Text block:
-- START --
Hester Karmin is the Director of Education at Gulfshore Playhouse.
Now the seasons are closing their files
on each of us, the heavy drawers
full of certificates rolling back
into the tree trunks, a few old papers
flocking away. Someone we loved
has fallen from our thoughts,
making a little, glittering splash
like a bicycle pushed by a breeze.
Otherwise, not much has happened;
we fell in love again, finding
that one red feather on the wind.
This poem by former Poet, Laureate Ted Kooser, summons up the inventory that many of us find ourselves taking in stolen moments during the holidays. What happened? How did life change? And, most of all, what gives our lives meaning?
Those of us in theatre, we measure our time by shows and seasons. That freezing winter of 2014 was when I was performing in Twelfth Night, I got caught in a blizzard in the hills of Bucks County, and had to spend days at another actor’s house. That long summer of 2006 was when my students in Hawaii created a site-specific show that led the audience on a journey into the vast high-ceilinged rooms of the Hawaii State Art Museum, through the hot shimmering streets of downtown Honolulu, and into the cool of a dark theatre.
2018 blew in on the dark winds of Hurricane Irma. Everyone was unsettled. The theatre had taken a blow. The Norris Center had flooded. We had had to cancel our New Works Festival, our first production, and our planned education programs for the fall, and we did not have enough students for the spring. We wrote to them and told them that we would resume our education activities during the summer.
But then, the first of many miracles occurred. We received a letter, signed by all our teenage students, asking us to hold any kind of program we could, because they wanted to be trained in acting. We met at the Emmanuel Lutheran Church, which kindly lent us a classroom. We worked twice a week on scenes and songs. The students spread out into the hallways, practicing music and drilling lines, and in May gave a triumphant performance.
School was out for nearly three weeks, so we believed our ThinkTheatre in-school residency program would be canceled. But the schools reached out to us and said they needed the arts more than ever. We served as guest artists at Everglades City School, Golden Gate High School, Barron Collier, Lorenzo Walker. Students wrote poetry, performed Shakespeare, got into heated discussions about language, jumped to their feet to make points, brought in costumes, argued, and laughed.
-- END --
Data block:
-- START --
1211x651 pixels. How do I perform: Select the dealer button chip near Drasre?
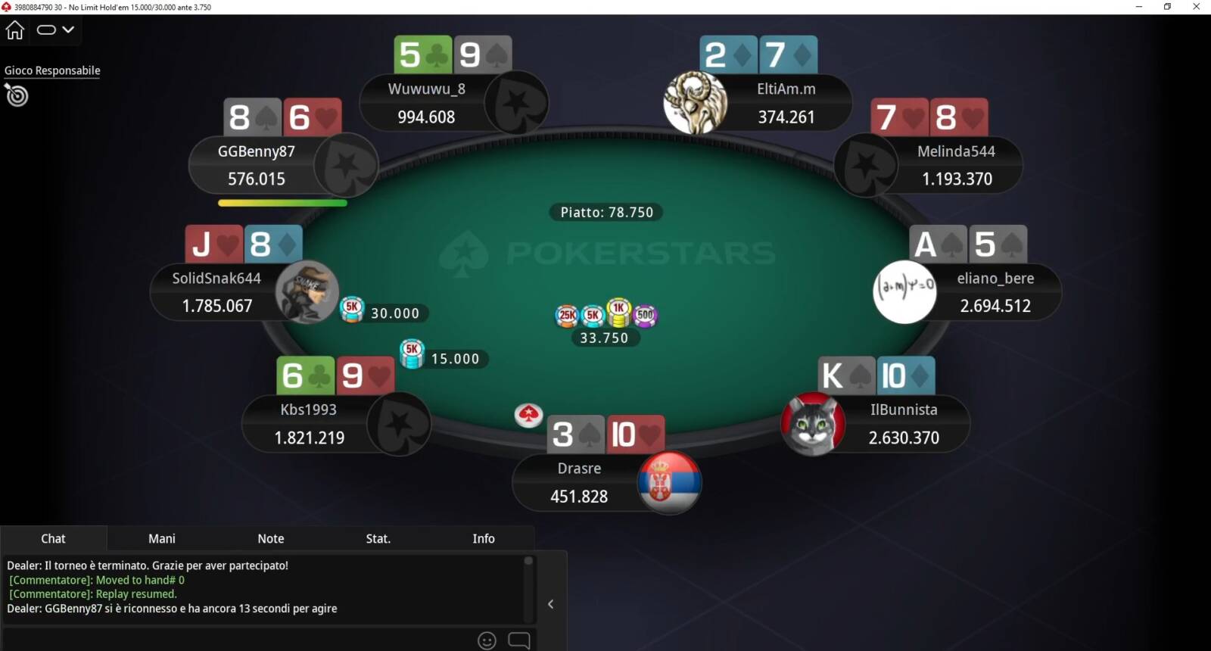528,415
-- END --
What the task requires:
Reproduce the passage of the Gulfshore Playhouse essay starting at "School was out" and ending at "argued, and laughed.". The material isn't needed for this.

The answer:
School was out for nearly three weeks, so we believed our ThinkTheatre in-school residency program would be canceled. But the schools reached out to us and said they needed the arts more than ever. We served as guest artists at Everglades City School, Golden Gate High School, Barron Collier, Lorenzo Walker. Students wrote poetry, performed Shakespeare, got into heated discussions about language, jumped to their feet to make points, brought in costumes, argued, and laughed.